The PBlaze7: High-Performance Engine for KV Cache

 

To meet the rising demands of generative AI workloads, Memblaze has introduced the PBlaze7 Series — a family of PCIe 5.0 enterprise NVMe SSDs engineered for both training and inference of large-scale models.

 

Exceptional Bandwidth for Parallel Access: with up to 14 GB/s sequential read and 3.3 million 4K random read IOPS, the PBlaze7 series more than doubles the throughput of typical PCIe 4.0 SSDs. This enables simultaneous KV Cache loading across numerous inference sessions, eliminating data-loading bottlenecks.

 

Ultra-Low Latency for Instant Retrieval: fully leverage its hardware architecture advantages, combined with deep I/O path optimization, 6-plane parallelism, and intelligent read-ahead technologies to significantly reduce read/write command latency. This results in faster response times and ensures smooth and continuous execution of every inference task—effectively eliminating lags. Compared with QLC-based SSDs, TLC flash inherently offers superior performance and consistency, making PBlaze7 a better fit for latency-sensitive workloads such as KV Cache access and checkpoint load/save operations.

 

Massive Capacity for Long-Context Dialogues: with models supporting capacities up to 30.72TB, the PBlaze7 can store KV Cache data for extensive user sessions or multiple 70B-scale models, without having to constantly flush or evict memory.
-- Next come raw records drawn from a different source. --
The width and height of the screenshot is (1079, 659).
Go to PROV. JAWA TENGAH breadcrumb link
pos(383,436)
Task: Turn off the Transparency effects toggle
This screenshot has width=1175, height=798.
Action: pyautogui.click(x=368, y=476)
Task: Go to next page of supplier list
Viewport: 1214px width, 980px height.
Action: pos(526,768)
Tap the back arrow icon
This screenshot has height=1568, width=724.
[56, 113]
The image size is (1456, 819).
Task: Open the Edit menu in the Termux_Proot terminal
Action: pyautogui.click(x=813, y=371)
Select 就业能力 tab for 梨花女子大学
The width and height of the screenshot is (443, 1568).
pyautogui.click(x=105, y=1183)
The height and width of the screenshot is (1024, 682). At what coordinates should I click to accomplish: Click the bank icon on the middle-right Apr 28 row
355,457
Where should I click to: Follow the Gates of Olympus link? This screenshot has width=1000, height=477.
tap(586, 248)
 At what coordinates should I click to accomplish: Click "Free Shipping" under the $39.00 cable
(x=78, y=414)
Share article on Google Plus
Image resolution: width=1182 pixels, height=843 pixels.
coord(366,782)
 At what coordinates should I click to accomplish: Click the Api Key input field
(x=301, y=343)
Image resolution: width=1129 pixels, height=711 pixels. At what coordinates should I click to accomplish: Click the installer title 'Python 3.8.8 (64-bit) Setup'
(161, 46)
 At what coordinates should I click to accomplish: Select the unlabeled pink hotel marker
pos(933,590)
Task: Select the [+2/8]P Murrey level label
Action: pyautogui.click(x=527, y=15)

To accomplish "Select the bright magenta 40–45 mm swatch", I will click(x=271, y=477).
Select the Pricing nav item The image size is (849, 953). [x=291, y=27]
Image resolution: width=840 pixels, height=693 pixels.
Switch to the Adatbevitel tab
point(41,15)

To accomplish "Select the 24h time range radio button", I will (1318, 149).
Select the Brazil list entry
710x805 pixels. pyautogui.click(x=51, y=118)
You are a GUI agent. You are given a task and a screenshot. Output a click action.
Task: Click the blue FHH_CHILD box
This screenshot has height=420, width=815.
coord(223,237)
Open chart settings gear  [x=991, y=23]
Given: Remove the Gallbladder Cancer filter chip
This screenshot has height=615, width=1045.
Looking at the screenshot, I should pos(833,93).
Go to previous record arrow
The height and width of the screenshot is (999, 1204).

This ensures better continuity and quality in dialogue generation.

 

High Endurance and Write Performance: backed by Memblaze’s in-house firmware, advanced wear leveling, and efficient garbage collection, the PBlaze7 series offers up to 11 GB/s write speed and exceptional durability. This makes it resilient to the high write-amplification workloads typical of KV Cache recycling, ensuring sustained SLA compliance.

 

In a tiered caching architecture, the PBlaze7 series SSDs serve as a high-speed, low-latency “external memory” layer that extends the capacity of GPUs. This is crucial for efficient and scalable LLM inference. With industry-leading performance, consistency, and endurance, Memblaze continues to empower the evolution of AI infrastructure—offering smarter storage solutions for a smarter generation of models.